Siempre leemos las imágenes desde el punto que duele, desde el punto palpitante. Leemos imágenes como leemos cuerpos: desde sus gestos. Para mí fueron los ojos del austriaco. Ese punto luego contagia al resto, o por lo menos entra en tensión con el resto de la imagen y establece ahí su diálogo. En este caso fueron las formaciones geológicas las que me llamaron la atención, esos cortes transversales detrás de los cuales parecía esconderse todo un mundo. La arquitectura de ese secreto que Wittgenstein no pudo decirnos. Esas piedras, con sus estratos coloridos, con sus capas sedimentadas, me hicieron pensar que si toda imagen guarda un dolor o por lo menos un secreto, lo hace mientras apunta no solo a sí misma sino a todo un archivo. Tal y como las piedras son un archivo de toda una historia que queda retratada en su interior, las imágenes son un archivo de supervivencias. De legados que han logrado llegar a nosotros muy a pesar de que la historia se empeñe en proponer catástrofes y fines por todas partes. Cuando miramos una imagen, sabemos que esa imagen nos sobrevivirá. Ahí recae la melancolía detrás de toda fotografía pero también su júbilo.

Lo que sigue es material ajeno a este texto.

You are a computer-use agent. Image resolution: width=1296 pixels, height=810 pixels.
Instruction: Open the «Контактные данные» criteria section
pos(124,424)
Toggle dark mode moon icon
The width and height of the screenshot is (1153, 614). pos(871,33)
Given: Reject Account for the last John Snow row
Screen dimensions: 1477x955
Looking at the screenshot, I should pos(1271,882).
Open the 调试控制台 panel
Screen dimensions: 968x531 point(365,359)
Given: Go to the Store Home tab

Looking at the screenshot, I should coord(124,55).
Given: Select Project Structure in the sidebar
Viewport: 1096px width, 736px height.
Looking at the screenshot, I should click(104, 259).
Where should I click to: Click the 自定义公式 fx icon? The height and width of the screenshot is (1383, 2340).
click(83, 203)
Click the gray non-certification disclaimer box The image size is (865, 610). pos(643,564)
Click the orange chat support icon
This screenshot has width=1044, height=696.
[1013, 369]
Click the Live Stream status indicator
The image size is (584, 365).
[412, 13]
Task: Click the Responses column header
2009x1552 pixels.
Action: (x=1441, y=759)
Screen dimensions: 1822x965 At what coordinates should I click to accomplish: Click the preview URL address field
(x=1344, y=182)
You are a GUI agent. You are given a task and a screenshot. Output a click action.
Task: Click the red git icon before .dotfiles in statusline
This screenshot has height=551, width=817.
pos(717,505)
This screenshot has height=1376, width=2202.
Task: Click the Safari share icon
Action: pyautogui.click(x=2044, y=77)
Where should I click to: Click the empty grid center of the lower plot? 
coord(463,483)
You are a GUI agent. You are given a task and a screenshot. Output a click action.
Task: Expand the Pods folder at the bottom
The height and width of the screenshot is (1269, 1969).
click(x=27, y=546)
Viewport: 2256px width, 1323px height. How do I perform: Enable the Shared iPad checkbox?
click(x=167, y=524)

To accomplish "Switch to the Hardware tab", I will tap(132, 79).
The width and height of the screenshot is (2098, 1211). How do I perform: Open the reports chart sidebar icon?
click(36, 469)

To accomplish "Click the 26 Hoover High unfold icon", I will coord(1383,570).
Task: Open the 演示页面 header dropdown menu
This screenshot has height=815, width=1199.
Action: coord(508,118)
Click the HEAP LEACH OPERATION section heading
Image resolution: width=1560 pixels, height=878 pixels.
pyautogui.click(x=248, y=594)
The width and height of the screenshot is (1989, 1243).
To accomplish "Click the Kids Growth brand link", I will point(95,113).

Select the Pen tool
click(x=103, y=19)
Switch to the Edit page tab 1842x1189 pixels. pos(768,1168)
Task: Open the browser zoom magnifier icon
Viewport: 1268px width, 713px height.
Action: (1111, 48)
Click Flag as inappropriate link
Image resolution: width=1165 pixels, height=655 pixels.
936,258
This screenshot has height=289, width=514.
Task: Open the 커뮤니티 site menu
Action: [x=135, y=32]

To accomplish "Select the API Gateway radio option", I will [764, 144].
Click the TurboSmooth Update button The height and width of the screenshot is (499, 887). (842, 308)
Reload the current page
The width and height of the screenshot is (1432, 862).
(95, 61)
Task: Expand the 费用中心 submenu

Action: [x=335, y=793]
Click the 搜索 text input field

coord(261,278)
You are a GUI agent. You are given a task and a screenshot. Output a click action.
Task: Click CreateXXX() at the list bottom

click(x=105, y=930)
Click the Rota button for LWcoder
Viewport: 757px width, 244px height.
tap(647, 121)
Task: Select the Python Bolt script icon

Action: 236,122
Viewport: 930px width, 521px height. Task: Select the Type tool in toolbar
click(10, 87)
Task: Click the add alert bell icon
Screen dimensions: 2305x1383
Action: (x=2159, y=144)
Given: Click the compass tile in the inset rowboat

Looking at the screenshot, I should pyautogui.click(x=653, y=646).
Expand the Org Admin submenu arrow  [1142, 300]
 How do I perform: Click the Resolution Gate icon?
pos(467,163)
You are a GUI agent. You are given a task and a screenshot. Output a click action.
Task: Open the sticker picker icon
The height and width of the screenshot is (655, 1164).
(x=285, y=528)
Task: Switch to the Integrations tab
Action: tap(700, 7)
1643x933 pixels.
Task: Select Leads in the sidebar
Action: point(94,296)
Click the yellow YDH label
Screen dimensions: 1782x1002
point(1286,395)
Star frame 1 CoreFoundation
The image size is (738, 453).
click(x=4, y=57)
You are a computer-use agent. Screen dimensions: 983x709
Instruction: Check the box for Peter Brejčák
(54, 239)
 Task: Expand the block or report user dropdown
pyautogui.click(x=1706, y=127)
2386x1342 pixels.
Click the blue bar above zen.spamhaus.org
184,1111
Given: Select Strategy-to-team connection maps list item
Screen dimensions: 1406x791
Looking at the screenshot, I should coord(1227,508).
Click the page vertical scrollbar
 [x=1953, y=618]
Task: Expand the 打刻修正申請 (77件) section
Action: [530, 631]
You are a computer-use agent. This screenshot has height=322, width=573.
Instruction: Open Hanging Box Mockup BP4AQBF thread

Pensando en tales cosas andaba cuando me concentré, finalmente, en la fotografía del hombre que yace sentado sobre la roca. Parecía mirar a lo lejos y por su estilo, que en mucho me recuerda al de Elvis, imaginé que la imagen habría sido tomada en los años cincuenta. Wittgenstein murió a principios de la década, pensé, mientras notaba cuán distintos parecían esos dos hombres y sin embargo cuán cercanos estaban. Y, de repente, en las horas que siguieron, empecé a notar que el punto palpitante de la imagen había mudado. No eran ya los ojos de Wittgenstein los que me perseguían, sino la mirada perdida de esa persona de la que no sabía nada. Le escribí un email a Ignacio para preguntarle por el hombre, pero me contó que él tampoco sabía mucho. Había encontrado la imagen en un mercado de pulgas en Santiago de Chile, junto a un centenar de imágenes que parecían documentar la vida de una familia de clase media chilena. Ahora, muchos años después, la imagen caía en sus manos y luego en este collage. Lejos de parecerme una calle sin salida, su respuesta me pareció exacta: toda fotografía siempre nos devuelve a un pasado ancestral pero abre a su vez múltiples futuros. Toda fotografía nos fuerza a contarnos historias, tal vez falsas, tal vez verdaderas, de eso que la imagen calla y de eso que la imagen esconde. Toda fotografía dispara ese impulso de ficción que llevamos por adentro y abre así el pasado a un futuro que la espera. Como me pasó a mí esa tarde en la que, seducido por el enigma de la imagen, me puse a escribir historias que la enmarcasen y le dieran sentido. Historias que hicieran hablar a la imagen muda, contándonos sus dolores y sus secretos, convirtiendo lo que apenas era un gesto en expresión.